[Start of Attachment]

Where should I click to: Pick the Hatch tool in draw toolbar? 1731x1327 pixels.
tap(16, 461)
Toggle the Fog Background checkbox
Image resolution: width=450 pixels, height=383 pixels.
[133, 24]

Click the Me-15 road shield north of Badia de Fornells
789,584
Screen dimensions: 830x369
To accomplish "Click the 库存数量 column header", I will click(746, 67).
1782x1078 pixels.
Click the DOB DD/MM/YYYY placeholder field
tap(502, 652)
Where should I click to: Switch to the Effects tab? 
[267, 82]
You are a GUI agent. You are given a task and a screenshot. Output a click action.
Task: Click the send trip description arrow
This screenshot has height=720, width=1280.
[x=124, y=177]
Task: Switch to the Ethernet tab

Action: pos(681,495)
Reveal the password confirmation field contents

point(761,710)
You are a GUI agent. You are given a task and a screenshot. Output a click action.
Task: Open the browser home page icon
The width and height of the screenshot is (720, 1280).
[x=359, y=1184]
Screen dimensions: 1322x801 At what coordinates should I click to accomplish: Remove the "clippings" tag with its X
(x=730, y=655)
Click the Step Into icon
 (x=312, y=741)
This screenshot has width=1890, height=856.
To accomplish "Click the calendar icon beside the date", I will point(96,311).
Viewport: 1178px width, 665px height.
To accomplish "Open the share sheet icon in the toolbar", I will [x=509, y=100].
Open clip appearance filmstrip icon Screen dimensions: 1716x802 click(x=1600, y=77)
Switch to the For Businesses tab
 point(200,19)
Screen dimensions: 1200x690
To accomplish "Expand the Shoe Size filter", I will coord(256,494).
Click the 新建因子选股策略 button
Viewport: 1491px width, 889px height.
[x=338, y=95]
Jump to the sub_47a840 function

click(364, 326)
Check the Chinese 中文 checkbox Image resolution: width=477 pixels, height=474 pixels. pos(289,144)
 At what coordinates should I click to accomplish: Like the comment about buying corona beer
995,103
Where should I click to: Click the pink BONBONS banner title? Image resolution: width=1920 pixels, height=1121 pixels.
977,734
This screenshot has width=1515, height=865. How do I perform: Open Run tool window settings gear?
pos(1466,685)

[End of Attachment]

TRY IT :: Reproduce every record, matching each line exactly.

WRITTEN SOLUTION ::
Where should I click to: Pick the Hatch tool in draw toolbar? 1731x1327 pixels.
tap(16, 461)
Toggle the Fog Background checkbox
Image resolution: width=450 pixels, height=383 pixels.
[133, 24]

Click the Me-15 road shield north of Badia de Fornells
789,584
Screen dimensions: 830x369
To accomplish "Click the 库存数量 column header", I will click(746, 67).
1782x1078 pixels.
Click the DOB DD/MM/YYYY placeholder field
tap(502, 652)
Where should I click to: Switch to the Effects tab? 
[267, 82]
You are a GUI agent. You are given a task and a screenshot. Output a click action.
Task: Click the send trip description arrow
This screenshot has height=720, width=1280.
[x=124, y=177]
Task: Switch to the Ethernet tab

Action: pos(681,495)
Reveal the password confirmation field contents

point(761,710)
You are a GUI agent. You are given a task and a screenshot. Output a click action.
Task: Open the browser home page icon
The width and height of the screenshot is (720, 1280).
[x=359, y=1184]
Screen dimensions: 1322x801 At what coordinates should I click to accomplish: Remove the "clippings" tag with its X
(x=730, y=655)
Click the Step Into icon
 (x=312, y=741)
This screenshot has width=1890, height=856.
To accomplish "Click the calendar icon beside the date", I will point(96,311).
Viewport: 1178px width, 665px height.
To accomplish "Open the share sheet icon in the toolbar", I will [x=509, y=100].
Open clip appearance filmstrip icon Screen dimensions: 1716x802 click(x=1600, y=77)
Switch to the For Businesses tab
 point(200,19)
Screen dimensions: 1200x690
To accomplish "Expand the Shoe Size filter", I will coord(256,494).
Click the 新建因子选股策略 button
Viewport: 1491px width, 889px height.
[x=338, y=95]
Jump to the sub_47a840 function

click(364, 326)
Check the Chinese 中文 checkbox Image resolution: width=477 pixels, height=474 pixels. pos(289,144)
 At what coordinates should I click to accomplish: Like the comment about buying corona beer
995,103
Where should I click to: Click the pink BONBONS banner title? Image resolution: width=1920 pixels, height=1121 pixels.
977,734
This screenshot has width=1515, height=865. How do I perform: Open Run tool window settings gear?
pos(1466,685)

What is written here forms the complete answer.